What wonder then that Brock, as the civil and military head of the Government of Upper Canada, should view with extreme anxiety the situation in the Province? He had been in Canada for ten years. He knew that the Motherland could not furnish any more men. There were fifteen hundred regular troops in Upper, and two thousand in Lower Canada. Forty years before there had not been a single settlement in what is now Ontario from the Detroit to the Ottawa, from Lake Ontario to Sault Ste. Marie. Now there were seventy-five thousand inhabitants; and under a wise Militia Act they had imposed yearly military service on themselves; every male inhabitant had to furnish his own gun and appear on parade or be heavily fined. Thus there was a volunteer force more or less trained amounting to about ten thousand men—a militia that under Brock rendered splendid service.
But arms were scarce and supplies had to be brought long distances. The men at Queenston won their victory with guns that were captured two months before at Detroit. Throughout the war, when our mills had been burnt by a ruthless enemy that made war on women and children and old men, supplies were brought up the toilsome course of the St. Lawrence in Durham boats and bateaux. The devoted militia of the river counties guarded the frontier, and only once did they lose a convoy, part of which they afterwards recovered by a raid into the enemy's territory at Waddington, N.Y.
In front of Brock was a nation of eight or nine millions, a nation that believed they could "take the Canadas without soldiers;" as the United States Secretary of War said—"we have only to send officers into the Province and the people, disaffected towards their own Government, will rally round our standard." Yet they placed, during the three years of the war, 527,000 men in the field and were defeated in thirty-two engagements.
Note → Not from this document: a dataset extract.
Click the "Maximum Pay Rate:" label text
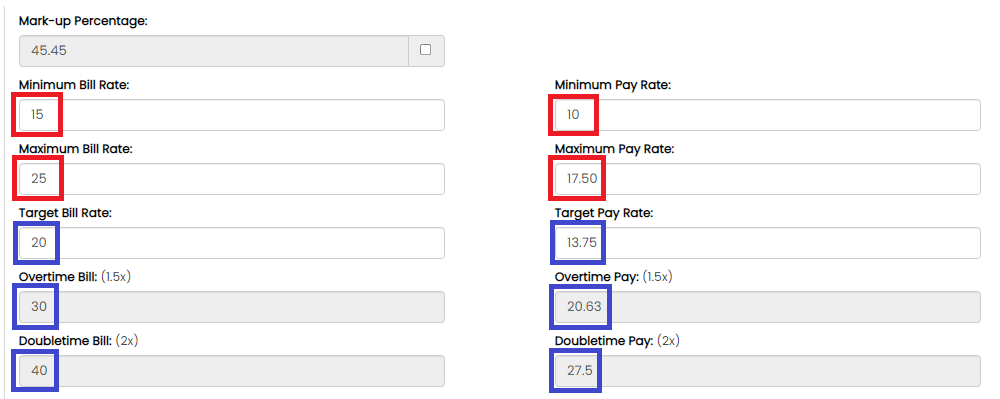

The odds were twenty-six to one against us. That was Brock's grand bequest to this land—the spirit to fight against odds that were at first sight positively overwhelming.
For years sedition and disloyalty had been gaining ground in Upper Canada. In 1802, Colonel Talbot classified the inhabitants of the western part of the Province as (1) those enticed hither by the free land grants; (2) those that had fled from the United States for crime; (3) Republicans anticipating that the colony would shake off its allegiance to Britain. Lieutenant-Colonel Ernest Cruikshank, who is justly regarded as the most eminent authority on the War of 1812-14, believes that in a large portion of the Province "the recent immigrants from the United States outnumbered all the other inhabitants at least two to one. Two-thirds of the members of the Assembly and one-third of the magistrates were natives of the United States."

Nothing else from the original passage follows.